Mas Baronesa ainda ia ganhar mais na noite de sábado, 28. Há três anos, Juliana Antunes integrou o júri jovem que premiou A Vizinhança do Tigre, de Affonso Uchoa, um dos grandes filmes da história da Mostra Aurora. Agora, foi a vez dela, e por um filme do qual Uchoa é um dos montadores. Baronesa ganhou o prêmio da crítica. Ao repórter, Juliana disse que o Tigre foi, em definitivo, o filme que despertou nela a vontade de fazer cinema. Existem semelhanças entre os dois filmes. Ambos se constroem em torno à ideia de perdas viscerais e dão voz aos excluídos das periferias – os jovens, no Tigre, as mulheres negras, em Baronesa.

Novamente, vale atentar para a justificativa do júri – “Pela cumplicidade sem condescendência em relação às pessoas filmadas; pelo enfrentamento de estereótipos apaziguadores da boa consciência; pelo reconhecimento e afirmação da alegria e do prazer em meio aos desastres da experiência social brasileira; pela retenção da violência do extracampo; pelos riscos da mise en scène, ao assumir um gesto fílmico na iminência de desabar.” Por tudo isso, Baronesa levou o Troféu Barroco na Aurora de 2017.

E não sem polêmica. O debate levantou a questão da propriedade de uma diretora branca e de classe média filmar mulheres negras da favela. Houve réplica e réplica, mas o filme se impôs. Tiradentes outorga outros prêmios, atribuídos por outros júris. O júri jovem deu o Prêmio Carlos Reichenbach, da mostra Olhos Livres – nome do bloco de Carlão – a Lamparina da Aurora, de Frederico Machado. O júri da critica atribuiu seu prêmio de curta a Vando Vulgo Vedita, de Andréia Pires e Leonardo Mouramateus, do Ceará, exibido na Mostra Foco. O curta também recebeu o prêmio Aquisição, do Canal Brasil. O público preferiu outro curta, Procura-se Irenice, de Marcos Escrivão e Thiago B. Mendonça, e o longa Pitanga, de Beto Brant e Camila Pitanga.

Ao longo de oito dias e em todas as seções (Aurora, Foco, Olhos Livres, Praça etc), a Mostra de Tiradentes exibiu, de graça, mais de 100 filmes. De curta, média e longa-metragem. Abrigou oficinas e debates, sob o título geral Cinema em Reação, Cinema em Reinvenção. A ideia era refletir sobre as transformações operadas no cinema brasileiro desses 20 anos, e nos dez da Aurora.
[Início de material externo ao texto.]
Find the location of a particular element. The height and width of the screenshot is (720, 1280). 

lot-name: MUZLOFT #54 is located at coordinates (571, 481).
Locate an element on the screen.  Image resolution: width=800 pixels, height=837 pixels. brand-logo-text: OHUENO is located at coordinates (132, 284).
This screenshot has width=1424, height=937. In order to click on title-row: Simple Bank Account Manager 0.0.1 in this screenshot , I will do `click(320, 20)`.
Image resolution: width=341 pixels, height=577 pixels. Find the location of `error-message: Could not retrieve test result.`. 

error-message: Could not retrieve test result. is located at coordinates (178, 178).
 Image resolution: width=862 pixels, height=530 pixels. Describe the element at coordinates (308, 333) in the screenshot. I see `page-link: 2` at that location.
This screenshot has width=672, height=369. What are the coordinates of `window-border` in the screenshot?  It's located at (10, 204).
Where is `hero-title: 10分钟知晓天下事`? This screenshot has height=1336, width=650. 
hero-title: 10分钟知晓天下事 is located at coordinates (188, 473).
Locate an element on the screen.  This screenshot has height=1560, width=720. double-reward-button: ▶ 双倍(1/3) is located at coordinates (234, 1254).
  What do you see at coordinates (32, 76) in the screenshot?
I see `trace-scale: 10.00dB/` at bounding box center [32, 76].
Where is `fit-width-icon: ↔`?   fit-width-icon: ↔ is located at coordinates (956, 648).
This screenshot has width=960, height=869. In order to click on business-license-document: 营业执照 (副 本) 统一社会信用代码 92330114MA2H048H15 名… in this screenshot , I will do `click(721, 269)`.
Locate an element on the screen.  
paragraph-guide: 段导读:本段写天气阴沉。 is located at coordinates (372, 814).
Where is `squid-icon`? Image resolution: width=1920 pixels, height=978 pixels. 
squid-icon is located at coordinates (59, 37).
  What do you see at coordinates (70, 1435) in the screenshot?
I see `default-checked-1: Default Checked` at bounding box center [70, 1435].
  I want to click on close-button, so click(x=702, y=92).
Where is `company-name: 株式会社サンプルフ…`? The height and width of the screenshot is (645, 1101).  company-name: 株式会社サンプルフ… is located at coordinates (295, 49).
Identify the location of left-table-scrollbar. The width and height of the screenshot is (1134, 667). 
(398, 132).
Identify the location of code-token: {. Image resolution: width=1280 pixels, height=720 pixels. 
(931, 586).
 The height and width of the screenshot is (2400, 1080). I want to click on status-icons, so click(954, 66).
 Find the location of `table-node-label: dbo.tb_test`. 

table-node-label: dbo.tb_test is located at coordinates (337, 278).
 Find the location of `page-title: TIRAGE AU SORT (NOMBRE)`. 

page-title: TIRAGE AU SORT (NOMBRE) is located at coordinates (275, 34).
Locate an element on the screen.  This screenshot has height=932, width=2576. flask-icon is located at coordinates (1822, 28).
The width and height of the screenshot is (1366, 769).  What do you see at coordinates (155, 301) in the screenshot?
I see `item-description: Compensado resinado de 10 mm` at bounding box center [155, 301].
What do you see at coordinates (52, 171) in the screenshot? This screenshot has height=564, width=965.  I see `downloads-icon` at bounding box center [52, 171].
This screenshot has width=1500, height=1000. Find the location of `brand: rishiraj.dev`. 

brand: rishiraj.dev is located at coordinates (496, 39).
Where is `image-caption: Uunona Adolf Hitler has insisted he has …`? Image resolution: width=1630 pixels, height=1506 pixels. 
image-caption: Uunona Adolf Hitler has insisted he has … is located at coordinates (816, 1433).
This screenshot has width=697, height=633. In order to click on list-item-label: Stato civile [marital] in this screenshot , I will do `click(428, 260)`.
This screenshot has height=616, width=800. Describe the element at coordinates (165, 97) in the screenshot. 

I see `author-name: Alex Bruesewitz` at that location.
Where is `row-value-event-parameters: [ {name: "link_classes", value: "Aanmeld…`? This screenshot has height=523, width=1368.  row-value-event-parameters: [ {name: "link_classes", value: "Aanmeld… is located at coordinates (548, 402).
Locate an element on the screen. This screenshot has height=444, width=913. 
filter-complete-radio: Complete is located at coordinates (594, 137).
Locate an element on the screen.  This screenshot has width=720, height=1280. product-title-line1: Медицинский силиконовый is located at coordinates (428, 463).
Por mais que o curador Cleber Eduardo evite chamar de ‘experimentais’ os filmes de sua seleção – ele diz que são ‘inquietos’ –, Tiradentes, e a Aurora, se fixaram como a grande vitrine da produção autoral e independente do País. Até do exterior vêm olheiros de festivais importantes para garimpar as pérolas exibidas em Minas.

E é emocionante ver o carinho do público – muitos jovens, boa parte de fora, mas a população participa ativamente – em todas as sessões. Onde mais um autor maldito como Luiz Rosemberg Filho, que apresentou seu deslumbrante Guerra do Paraguay, é aplaudido de pé até as mãos ficarem vermelhas? A Mostra de Tiradentes é uma realização da Universo Produção, que, sob o rótulo Cinema sem Fronteiras, realiza mais dois eventos ao longo do ano – a Mostra de Ouro Preto, sobre o cinema de arquivo, e a Mostra Cine BH, voltada ao mercado. Há apreensão com que vai ocorrer com o cinema em 2017. Tiradentes refletiu isso, mas com qualidade e diversidade.